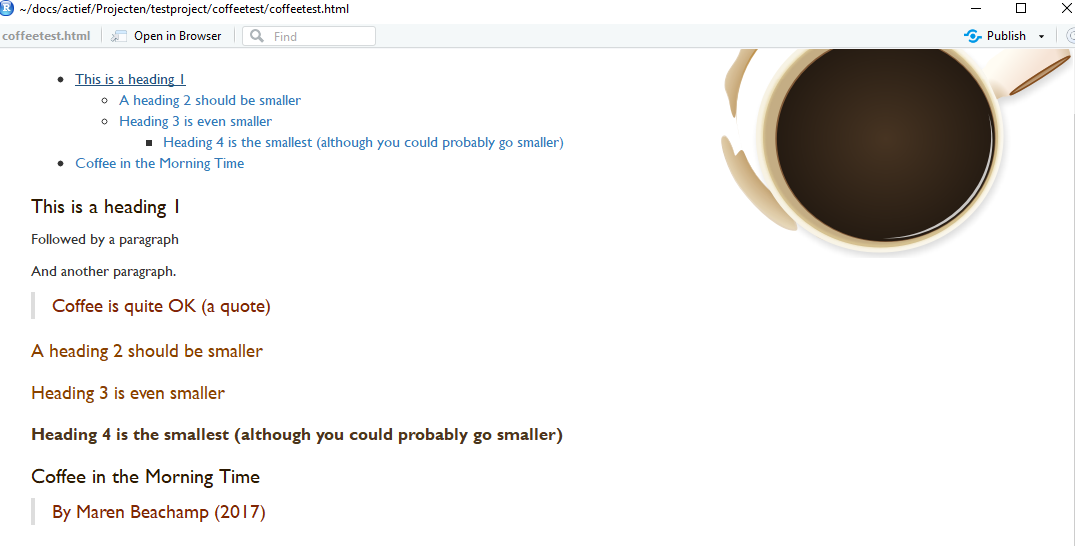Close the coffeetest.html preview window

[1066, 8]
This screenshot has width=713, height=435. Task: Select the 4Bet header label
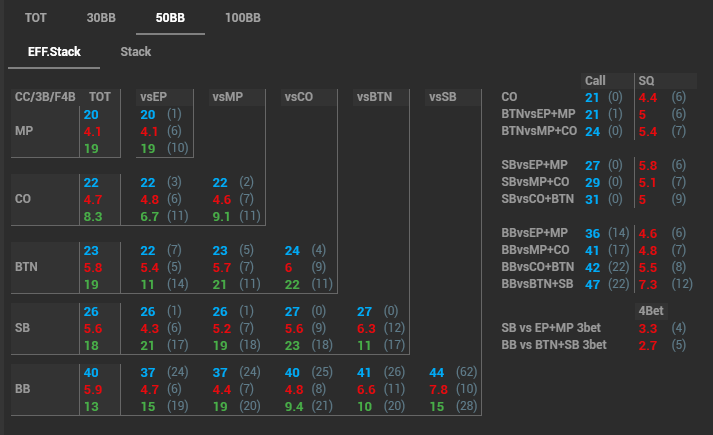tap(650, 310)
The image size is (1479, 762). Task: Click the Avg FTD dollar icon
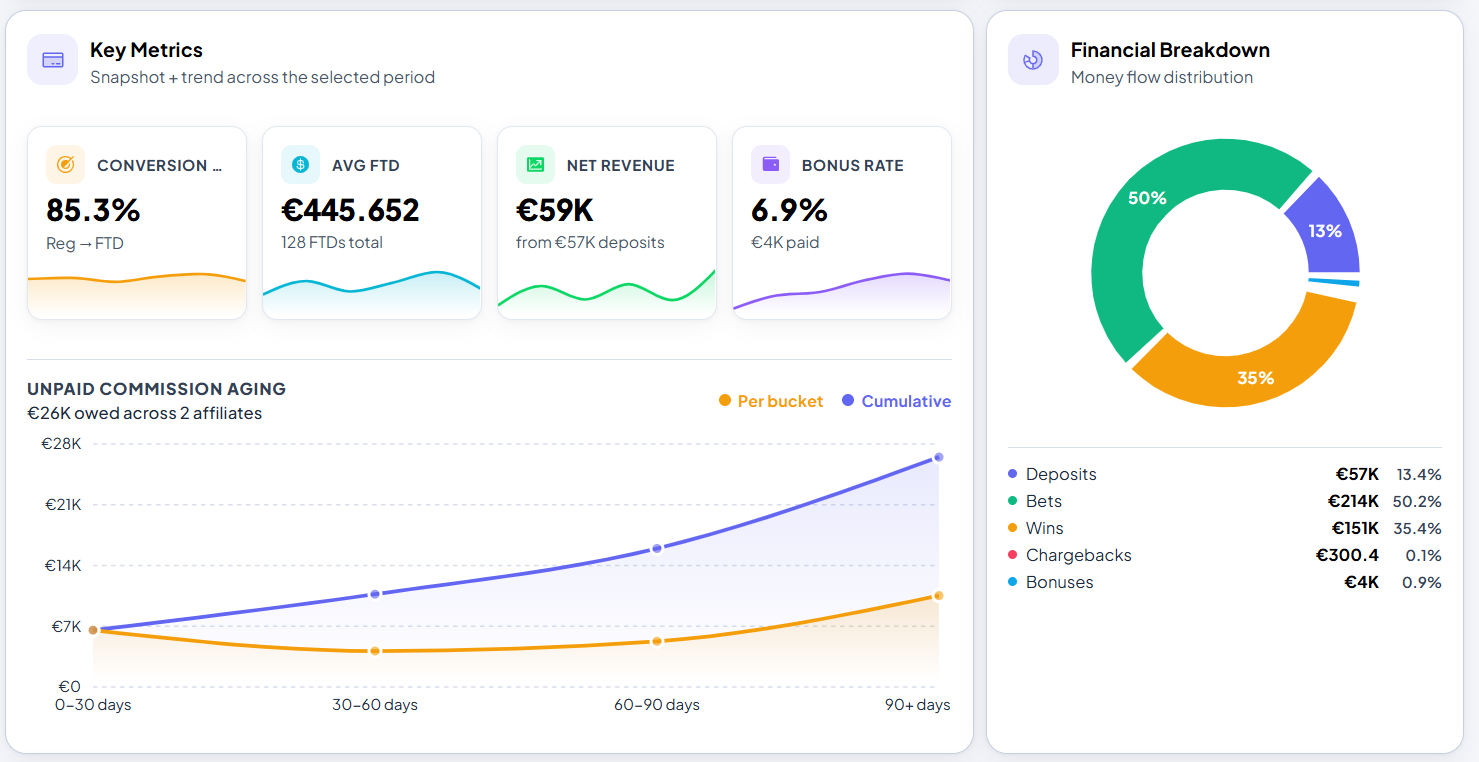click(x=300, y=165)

============================================================

What the exercise asks: Please transcribe, with no additions, the lines starting at the one that contains "The image size" and running through the last line of the entries, inclusive. Leave the pictures out.

Response below:
The image size is (1479, 762). Task: Click the Avg FTD dollar icon
click(x=300, y=165)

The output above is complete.